Kentucky appellate court to Chesley: You owe $42 million

Another court loss for the former King of Torts, who is still a wanted man in Boone County

click to enlarge Stan Chesley
Stan Chesley

The Kentucky Court of Appeals has unanimously upheld a $42 million civil judgment against disbarred lawyer Stan Chesley of Indian Hill, the latest turn of affairs in a slow-moving legal battle that dates back to the early 2000s.

The 36-page opinion was handed down March 10 and ratified a summary judgment issued by Boone County Circuit Judge James Schrand in October 2014. It represents another vindication for the lawsuit's 382 plaintiffs who were first harmed by the effects of fen-phen weight-loss pills in the 1990s, then duped by Chesley and three other lawyers who negotiated a $200 million out-of-court legal settlement, only to keep $42 million more than they were entitled to.

Fen-phen was a popular diet supplement in the 1990s until the U.S. Food & Drug Administration ordered it off the market because of the potential for heart and lung problems.

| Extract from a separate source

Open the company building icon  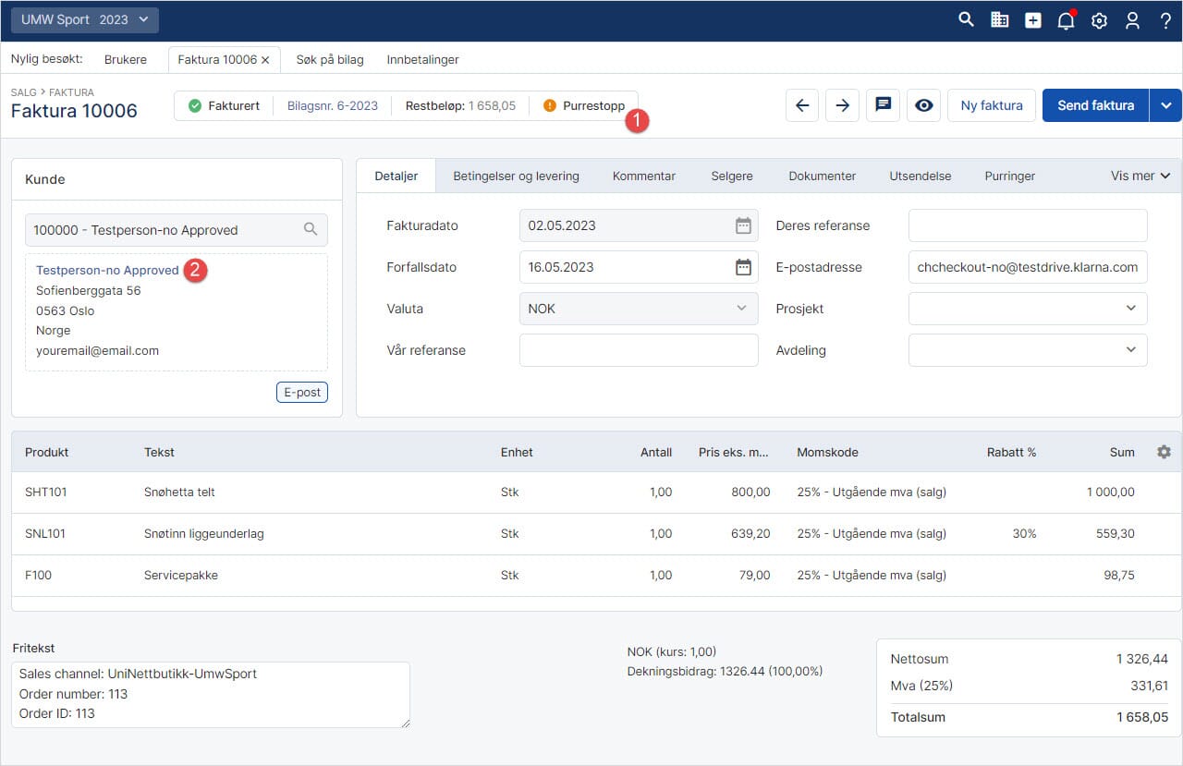[x=999, y=19]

Tens of thousands of lawsuits were filed against the product maker, American Home Products. The suit filed in Boone County was settled in 2001.

Of the $200 million settlement, however, plaintiffs received only $73.3 million, the Court of Appeals opinion says. The attorneys kept $106 million and put $20.5 million into a sham nonprofit that they created. The contingency fee agreement capped the lawyers' take at $60.8 million. Lexington, Ky., lawyer Angela Ford filed suit on behalf of the plaintiffs in 2004 to recover the excessive money pocketed by the lawyers.

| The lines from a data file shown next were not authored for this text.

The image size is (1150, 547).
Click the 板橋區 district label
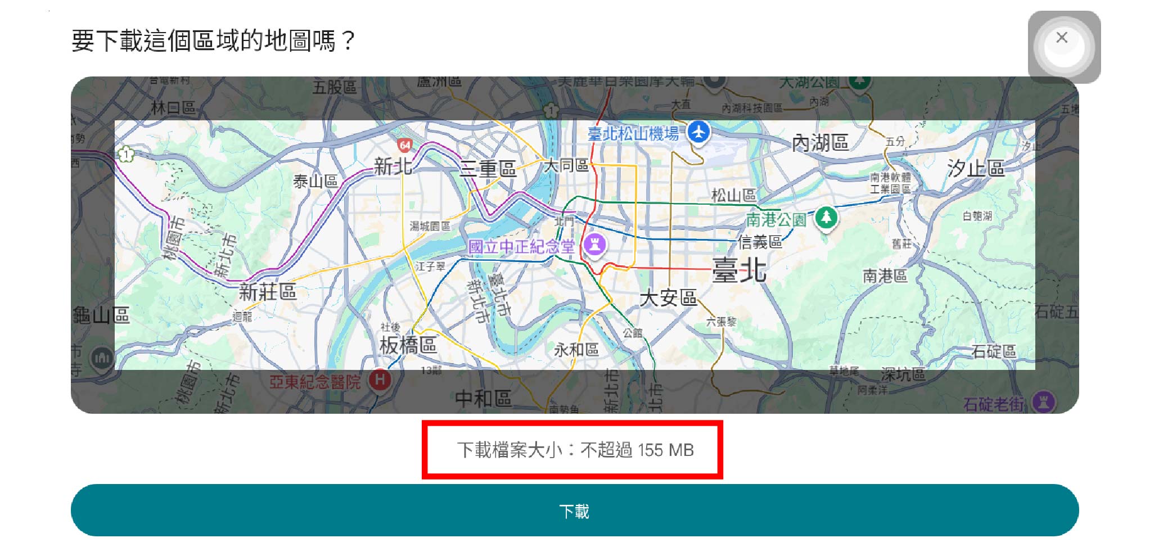click(x=408, y=345)
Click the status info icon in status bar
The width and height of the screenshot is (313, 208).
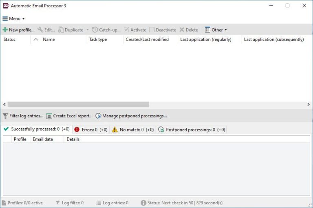pos(143,203)
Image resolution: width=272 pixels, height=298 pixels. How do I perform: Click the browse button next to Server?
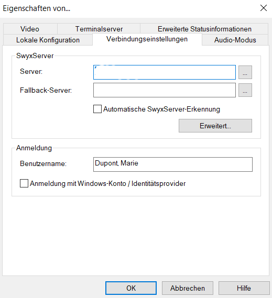pos(245,72)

Chesley, whose conduct in the case led to his 2013 disbarment by the Kentucky Supreme Court and his retirement from practicing law, has the option of appealing to the state Supreme Court. His lawyer in the case, Sheryl Snyder of Frost Brown Todd in Louisville, could not be reached for comment Friday. Ford said she didn't think that the Supreme Court would accept the case for review.

Although the Court of Appeals opinion says Chesley received $20.5 million — and should have been paid $12.8 million — he was held jointly and severally liable for the full $42 million. Ford said that the amount due continues to grow.

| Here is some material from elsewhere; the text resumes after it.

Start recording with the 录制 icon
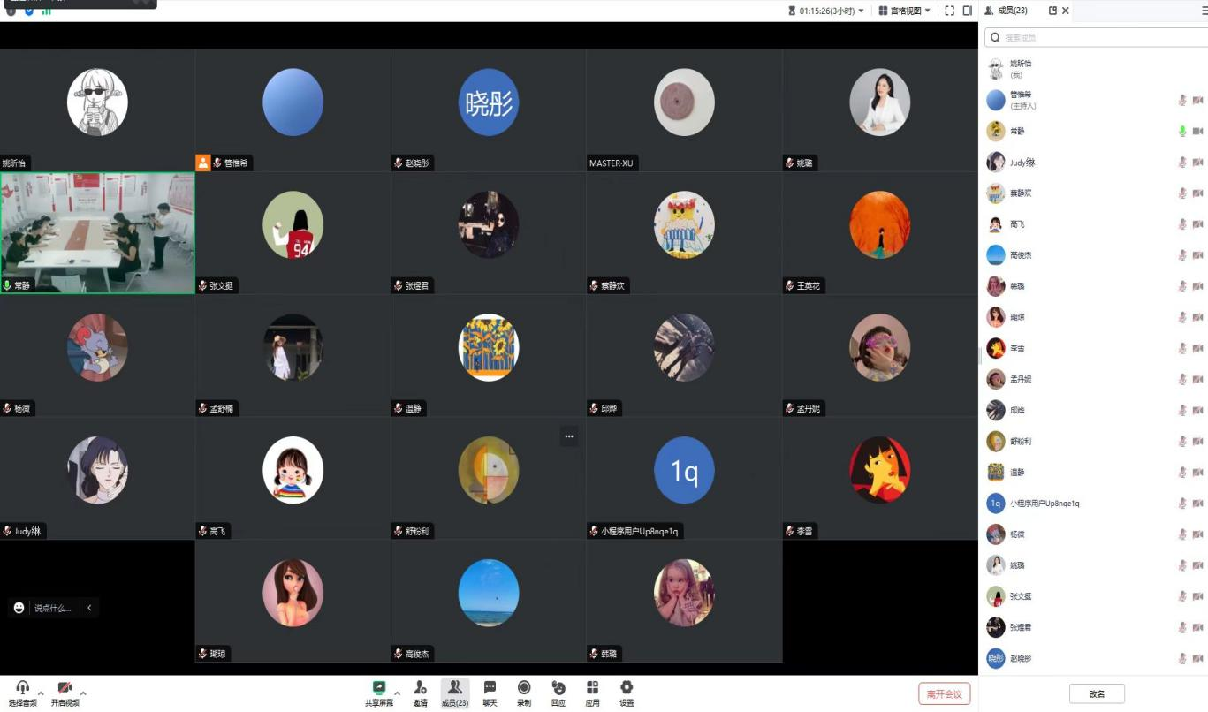 tap(524, 688)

"Because Chesley chose to fight his former clients for so many years, the interest owed is significant," she said. "The outstanding judgment, with interest, is now over $70 million."

The 382 plaintiffs are scattered across dozens of states, including Ohio, but Kentucky has the most, Ford said. For now, she is focusing her collection effort through the federal court in Cincinnati. Last week, she said, she filed a motion for a partial summary judgment against Chesley.

Meanwhile, an outstanding warrant for Chesley's arrest remains to be served. Schrand issued the warrant in October 2015 after Chesley did not appear at a show-cause hearing related to the $42 million judgment. The Boone County Sheriff's Department said that Hamilton County authorities refused to serve the warrant. Chesley filed suit against Hamilton County Sheriff Jim Neil to block service, and Common Pleas Judge Robert Ruehlman issued a temporary injunction. Ruehlman, though, withdrew from the case without saying why. His replacement, Judge Megan Shanahan, dismissed the suit in January.

That means the 17-month-old warrant against Chesley can now be served in Hamilton County.

"It leaves it where it was under any other circumstance," said James Harper, an assistant prosecuting attorney in Hamilton County. "The sheriff should treat whatever warrant is served on him (Chesley) in the normal fashion."

Hamilton County Sheriff spokesman Mike Robison said Boone County would have to file notice asking Hamilton County to serve the warrant. Apprised of that requirement, the Boone County Sheriff's director of extradition, Jim Beach, replied, "We have, and they wouldn't do it. I'll call them again Monday and see."